Geologic formation (shale) in Montana, Wyoming, and other states

The Benton Shale (also Benton Formation or Benton Group) is a geologic formation name historically used in Montana, Wyoming, North Dakota, South Dakota, Colorado, Kansas, and Nebraska. In the "mile high" plains in the center of the continent, the named layers preserve marine fossils from the Late Cretaceous Period. The term Benton Limestone has also been used to refer to the chalky portions of the strata, especially the beds of the strata presently classified as Greenhorn Limestone, particularly the Fencepost limestone.

==Naming and status==
The name was applied by Meek, F.B. and Hayden, F.V. in 1862 to the gray marine shales, often chalky in the middle layers, lying above the terrestrial Dakota Sandstone and usually below the massive limestones at the base of the Niobrara Chalk. The name was taken from the type outcrop at Fort Benton, today a small city in Montana on the Upper Missouri River.
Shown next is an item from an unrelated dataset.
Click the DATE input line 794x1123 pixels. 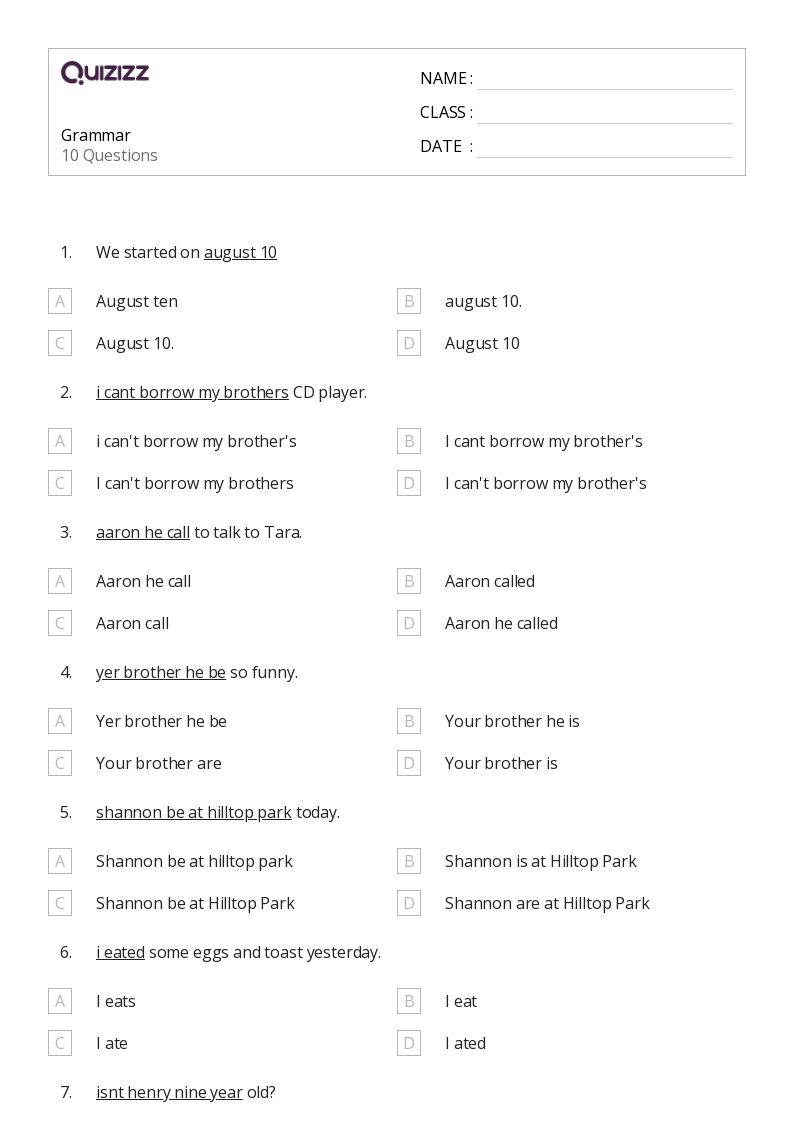click(605, 148)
Today, the Benton classification is obsolete in some regions, having been replaced by the ascending sequence Graneros Shale/Belle Fourche Shale, Greenhorn Limestone, and Carlile Shale. However, many old publications used the name. And the use of the Benton Group name continues in the Front Range where the Graneros Shale, Greenhorn Limestone, Carlile Shale, and Codell Sandstone may be recognized as member units.
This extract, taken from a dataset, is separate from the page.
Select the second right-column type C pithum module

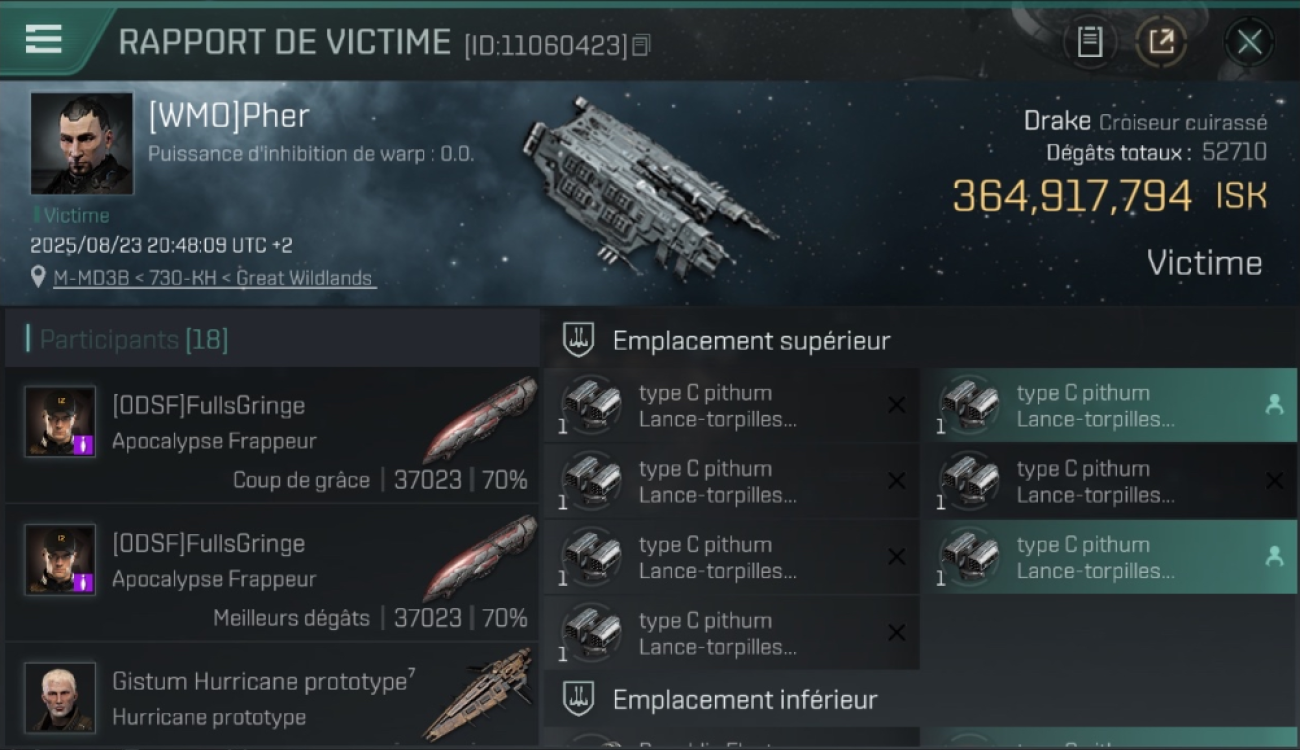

In the lower Missouri River, west of Yankton, South Dakota, the distinction between the Benton and the Niobrara is very clear. This is near Meek and Hayden's type location for the Niobrara, the Niobrara River. On the shores of Lewis and Clark Lake between Yankton and the Niobrara River, high bluffs of near white Fort Hays Limestone are perched above the top of the gray shales that Meek and Hayden named "Fort Benton". However, at their Fort Benton type location for the Benton Group, the Fort Hays Limestone layer is hardly distinct from the Benton Shale and is identifiable only by its major change in fossil species.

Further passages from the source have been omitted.